May go to the cinema next Sunday, but I don’t know what to see.  Either: Bill & Ted’s Bogus Journey (starring Keanu Reeves and Alex Winter) JFK (with Kevin Costner) My Girl (Macauley Culkin) or Blame it on the Bellboy (Patsy Kensit and Dudley Moore).  We shall see…

I shouldn’t think K.R has bothered 2 write 2 u yet!  Yesterday I spotted the Holbrook clan in Etams.  Yes, Mrs ‘It’s 25 to’, they didn’t see us.

I’ll finish this at another time and another dimension!

Bye.

2/2/92 1.56pm

Hiyah! I’m back again, I’ve just done some really exciting I.T project work.  It were great fun!

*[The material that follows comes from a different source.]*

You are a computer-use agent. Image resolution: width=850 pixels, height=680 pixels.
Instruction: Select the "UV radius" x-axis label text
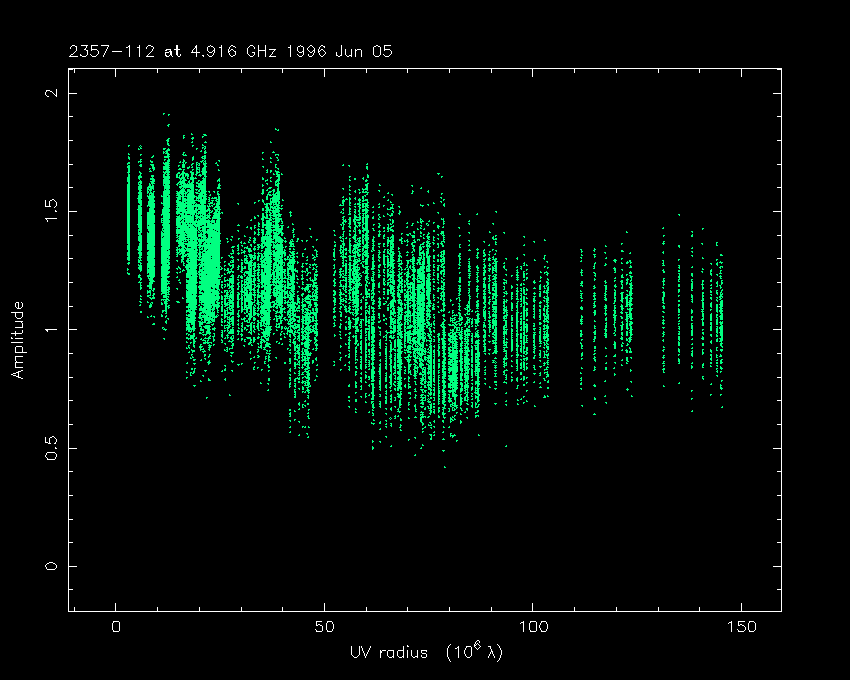(386, 652)
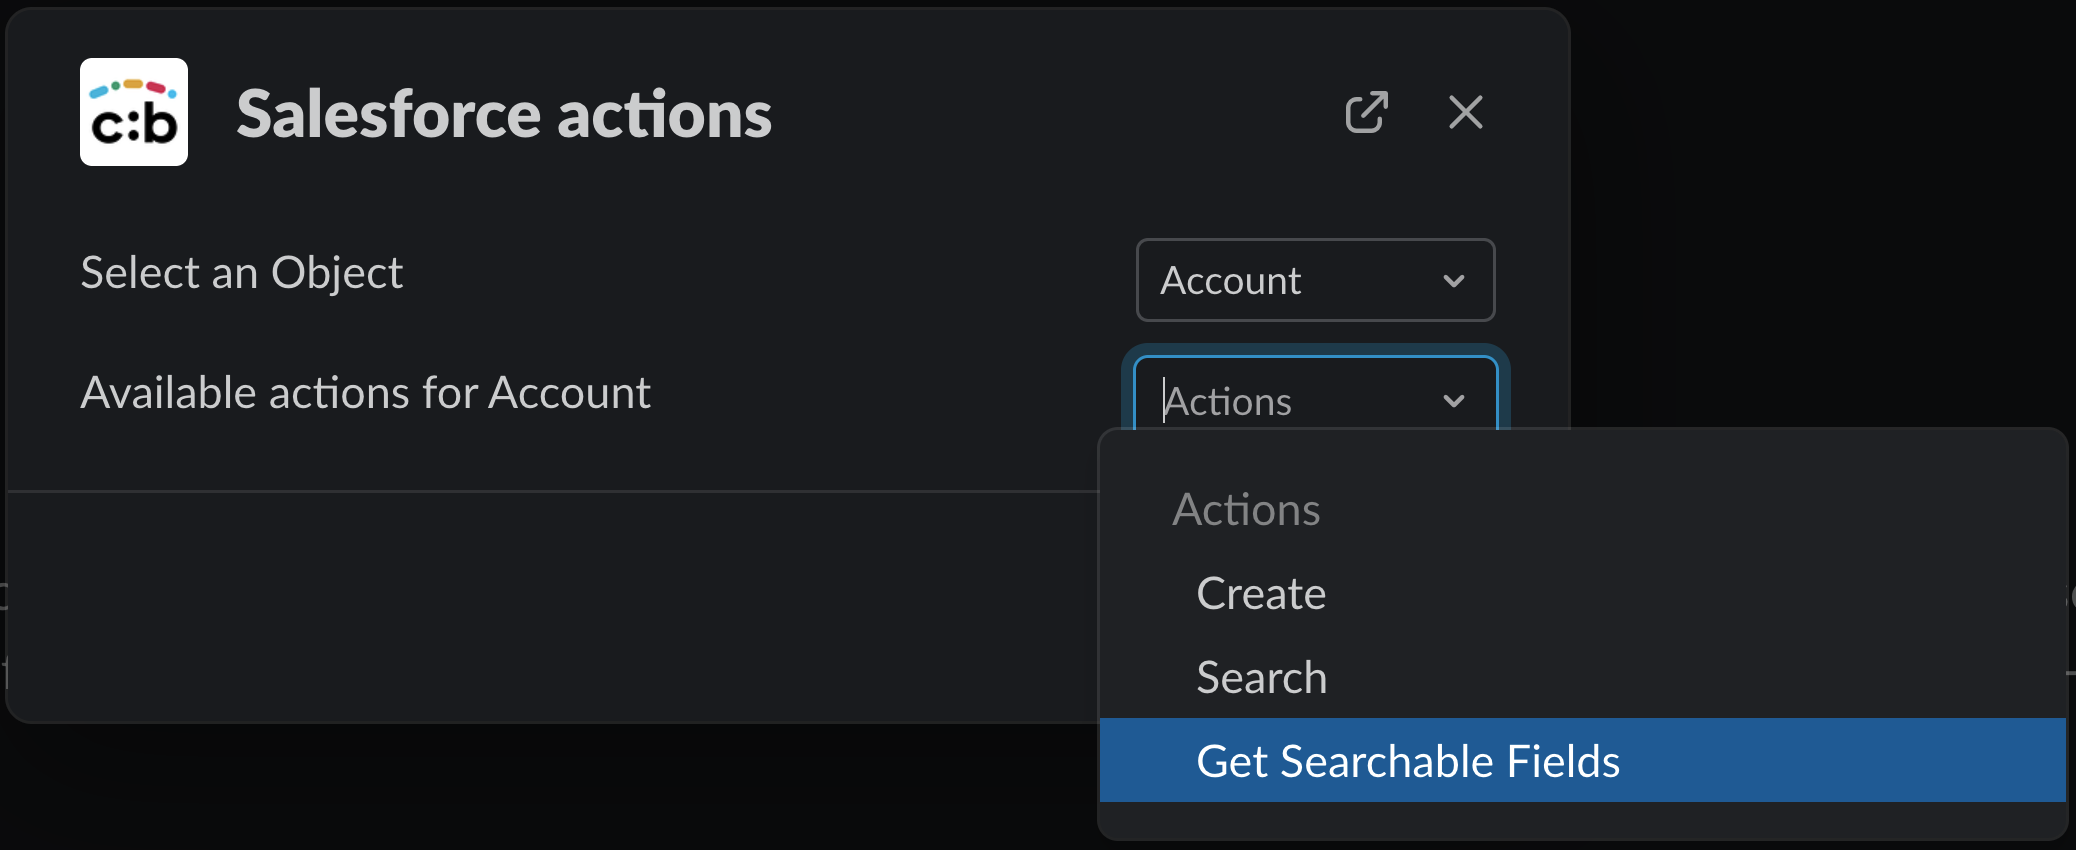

I’m back again.  I just pressed the wrong knob on my stereo and had to re-tune all my 24 pre-set radio channels: oh the agony!  V.annoying considering I did the very same deed last night and tuned ’em all in again last night!  May be seeing K.R later, such an exciting life I lead!  As regards to your chocolate drinks, they’ll be brought next week when we arrive!  You can send your next letter or give it to me personally.  The choice is yours.

Adios, Adidas, Au Revoir, Auf Wiedersehen (pet), Arriverderci and Goodnight!

Love, A Mong XXX

COMMENTARY:

Written on various pieces of pastel writing paper and in a Forever Friends envelope with ink stamps on.  Also written “Hello Hello Mr Royal Mail Man” and “Contains no preservative, flavourings, colourings or freebies”.

Oh dear, where to start with this one.  The trip to Reading was obviously a high point that warranted so much detail! I was obsessed with the label Naf Naf and spent all my pocket money on either the clothing or the stationery range.  Odd, as I am not really into labels now.  ‘Nordsee’ was a real blast from the past.  There are still branches in Vienna.  I did have a brief flirtation with being a ‘Sab’ – one which Mum sensibly vetoed.

I wasn’t wrong about not watching Cocktail for ages.  I first saw it in Autumn 2009 whilst on holiday in Thailand.

Quite ashamed to see my distaste for Fry & Laurie immortalised in this way… I don’t think they were that bad!  Also, the fickleness of youth: one week I was all over watching ‘Baywatch’ by the next letter it was branded as ‘crap’.